In this study, we integrated multimodal neuroimaging and behavioral assessments to characterize how SCD affects the brain’s blood flow and function. Our findings provide new evidence that adults with SCD experience a substantially altered neurophysiological state at rest, encompassing both perfusion and neural connectivity abnormalities. These brain changes are not merely subclinical curiosities; rather, they have tangible associations with the cognitive and sensory symptoms observed in SCD. Here, we contextualize these results in light of known SCD pathophysiology and prior literature, discuss their implications for understanding SCD-related brain injury and pain, and consider potential clinical implications and directions for future research.

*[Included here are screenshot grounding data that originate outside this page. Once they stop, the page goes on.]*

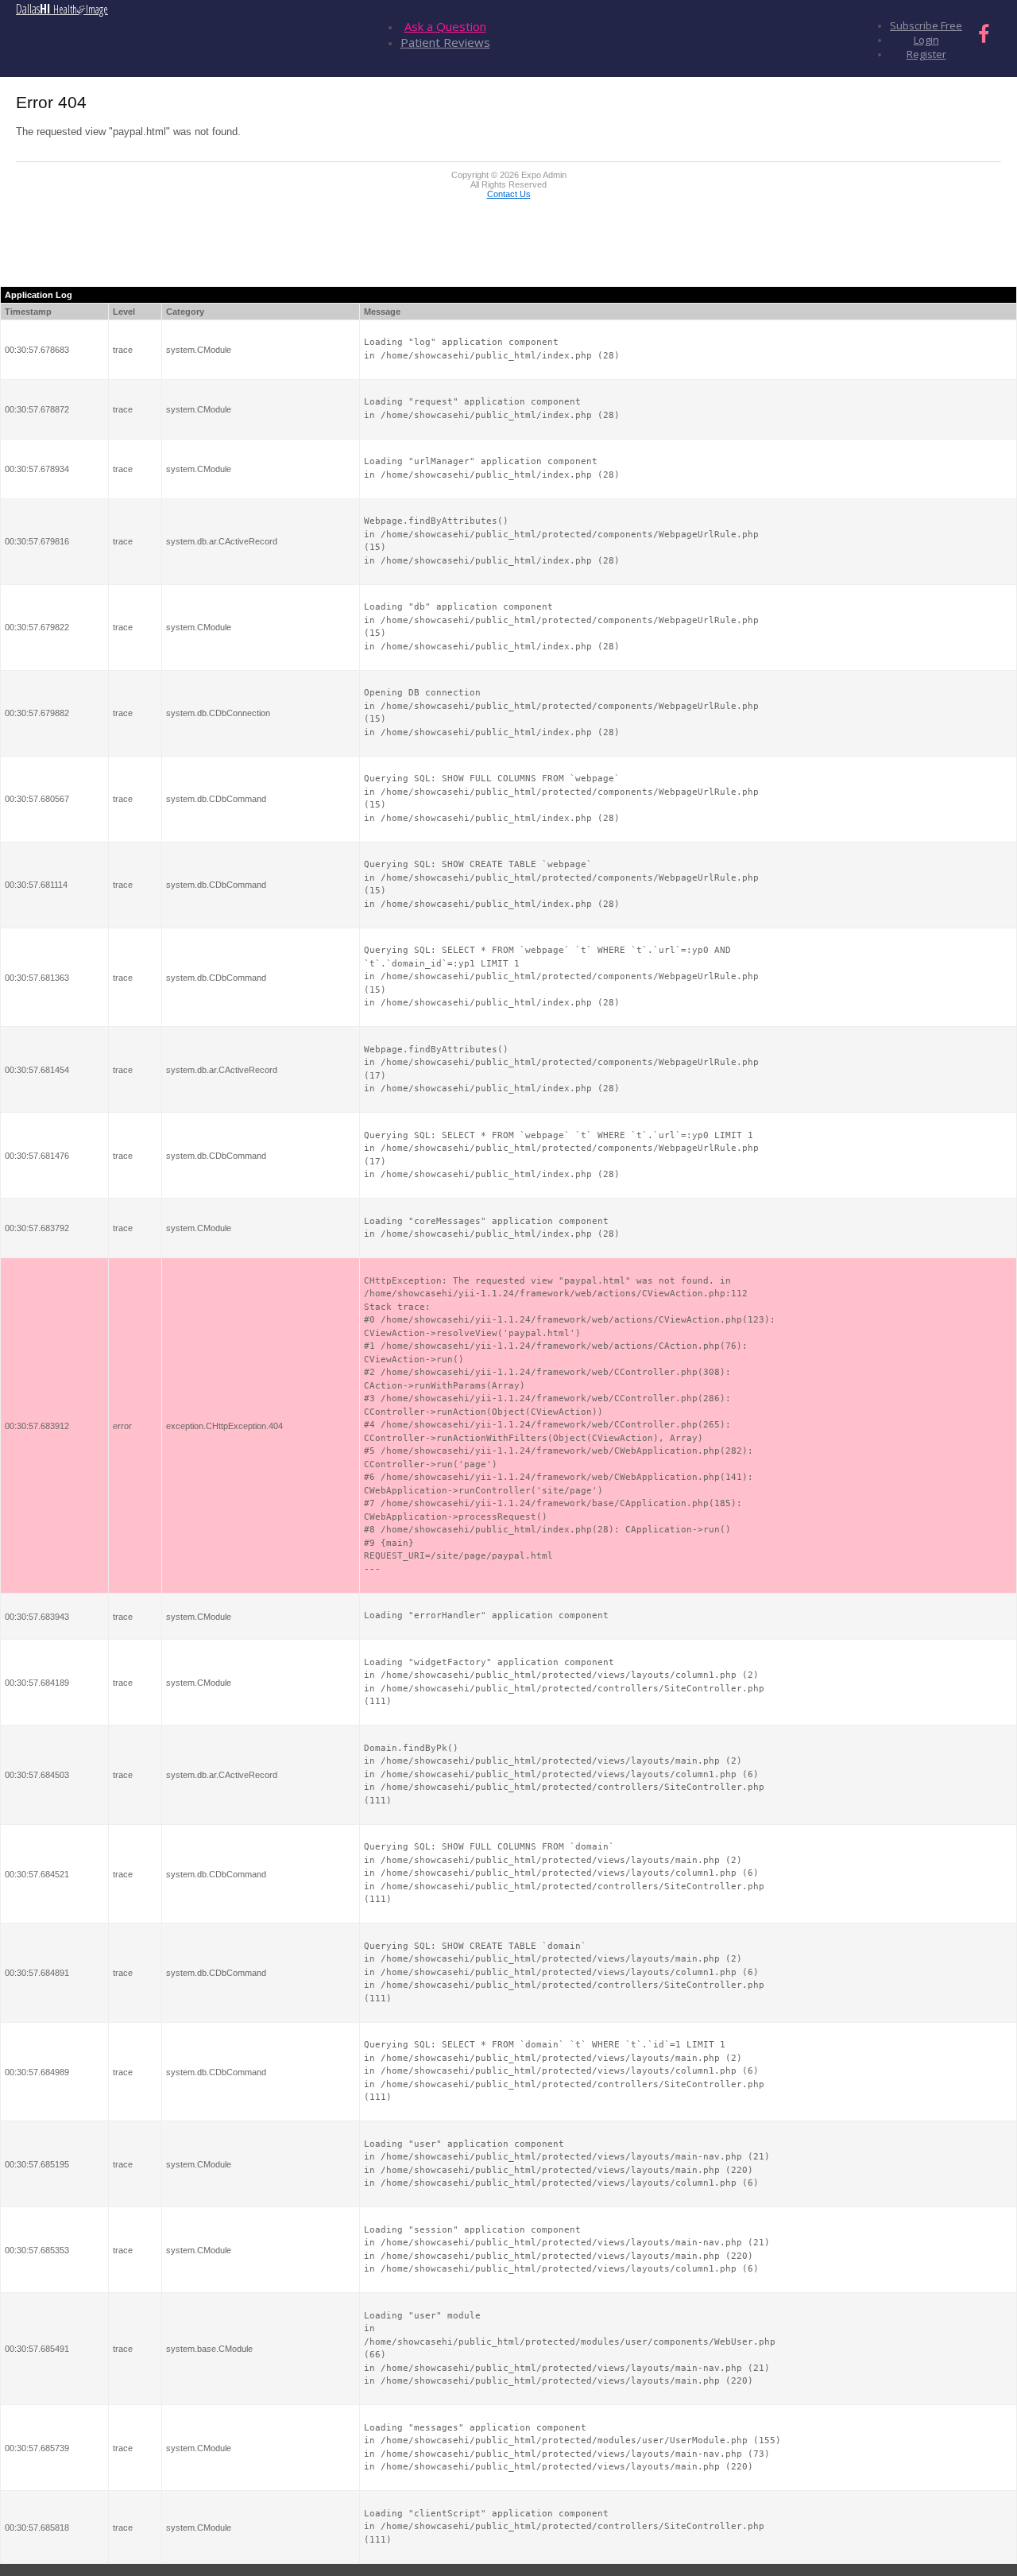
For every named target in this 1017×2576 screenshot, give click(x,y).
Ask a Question (445, 26)
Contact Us (509, 194)
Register (926, 54)
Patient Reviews (445, 42)
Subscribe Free (926, 25)
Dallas (62, 8)
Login (926, 40)
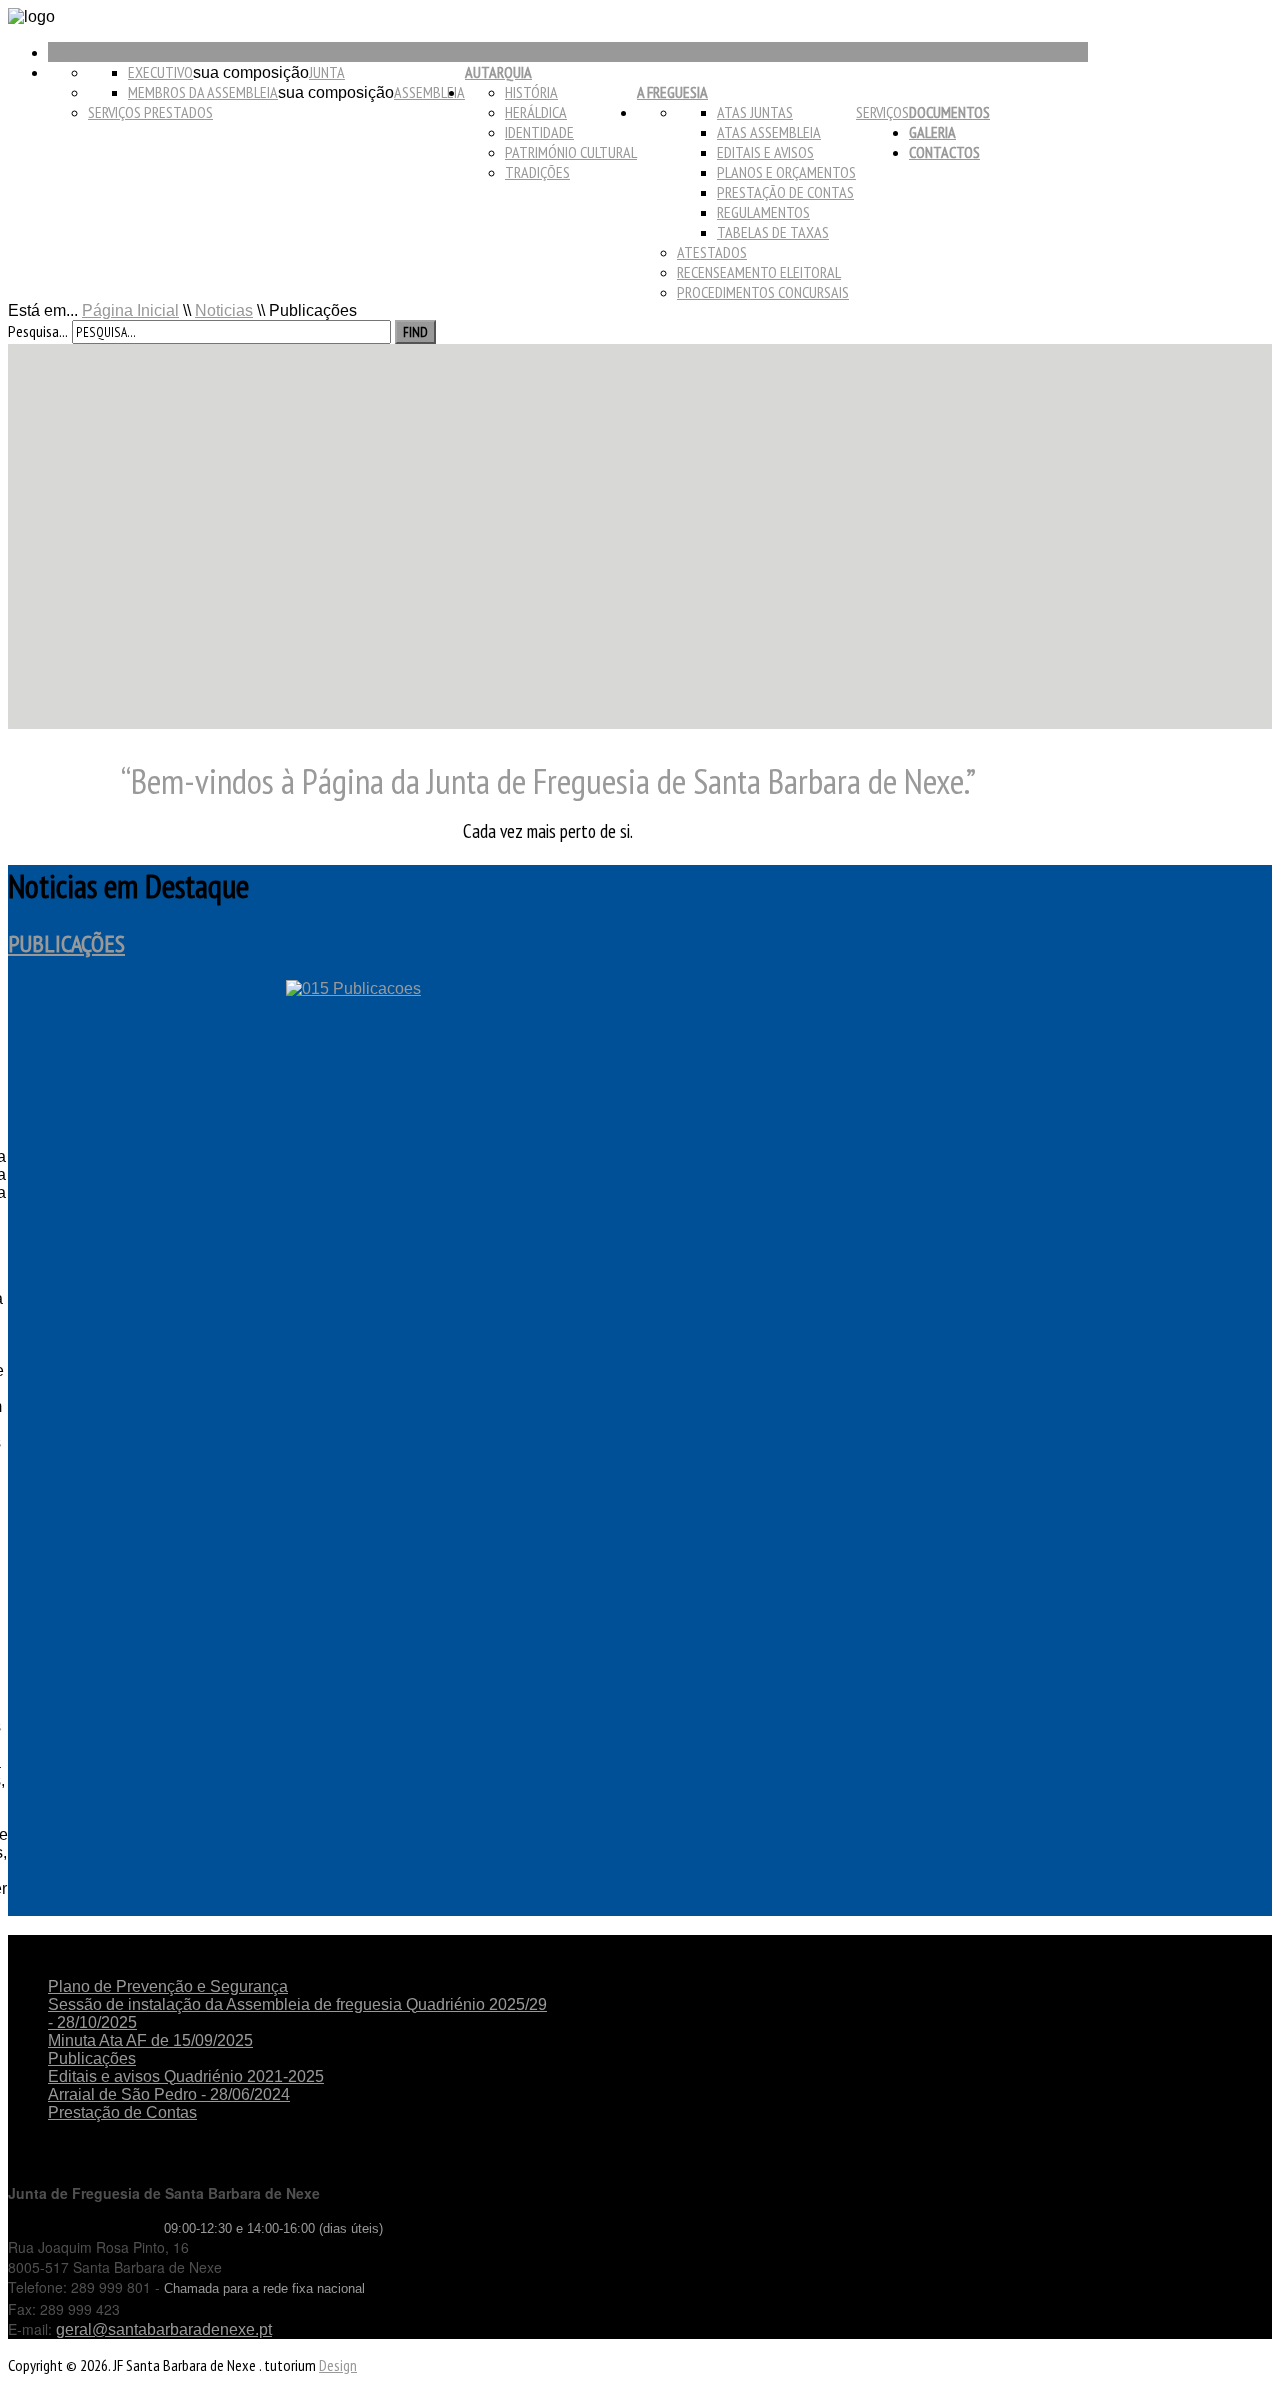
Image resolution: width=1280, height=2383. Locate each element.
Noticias (224, 310)
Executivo (160, 72)
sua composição (251, 72)
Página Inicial (130, 310)
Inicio (64, 52)
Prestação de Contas (785, 192)
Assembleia (429, 92)
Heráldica (536, 112)
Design (338, 2365)
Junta (327, 72)
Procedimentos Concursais (763, 292)
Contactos (944, 152)
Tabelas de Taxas (773, 232)
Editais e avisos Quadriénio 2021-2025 (186, 2076)
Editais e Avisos (765, 152)
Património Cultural (571, 152)
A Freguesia (672, 92)
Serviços (882, 112)
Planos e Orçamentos (786, 172)
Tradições (537, 172)
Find (415, 332)
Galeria (932, 132)
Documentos (949, 112)
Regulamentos (763, 212)
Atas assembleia (769, 132)
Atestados (712, 252)
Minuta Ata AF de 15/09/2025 (150, 2040)
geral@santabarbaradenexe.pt (164, 2329)
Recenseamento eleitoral (759, 272)
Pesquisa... (38, 331)
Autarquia (498, 72)
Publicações (66, 943)
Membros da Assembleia (203, 92)
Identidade (539, 132)
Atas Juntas (755, 112)
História (531, 92)
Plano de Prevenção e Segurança (168, 1986)
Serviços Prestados (150, 112)
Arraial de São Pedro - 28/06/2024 (169, 2094)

Elevated CBF as a double-edged sword

We confirmed that SCD patients have significantly higher resting CBF than controls, consistent with chronic compensatory vasodilation due to anemia. This supports prior reports that CBF is inversely related to hemoglobin in SCD, as the brain attempts to maintain oxygen delivery by increasing flow.17 While initially adaptive, chronically elevated CBF likely becomes a double-edged sword. On one hand, it indicates the cerebrovascular system is working at maximum capacity to meet metabolic demands. On the other, it erodes the cerebrovascular reserve—the ability to further augment flow when needed is reduced because vessels are already near maximally dilated at baseline. Our finding that higher CBF correlates with slower cognitive processing fits with this interpretation: patients with the greatest hyperemia (often those with more severe anemia) had the poorest cognitive performance. This aligns with a scenario in which chronic hyperperfusion, alongside hemoglobin desaturation, still fails to prevent microischemia in critical brain regions (eg, frontal white matter tracts or cortical areas necessary for processing speed). Over time, high-flow states can cause endothelial shear stress and contribute to cerebral vasculopathy—SCD patients often develop large-vessel stenosis and small-vessel damage in adulthood.18 The net effect is a vulnerability to ischemic injury despite increased CBF. Thus, our results reinforce the concept that “more flow” does not equate to “more oxygen” in advanced SCD; beyond a certain point, the coupling of flow and metabolism is perturbed. Clinically, this emphasizes the importance of aggressive anemia management. Interventions like hydroxyurea or transfusions that raise hemoglobin may help reduce the chronic hyperemic drive, potentially improving cognitive outcomes—a hypothesis that could be tested in future longitudinal studies by observing whether normalization of CBF accompanies cognitive benefits.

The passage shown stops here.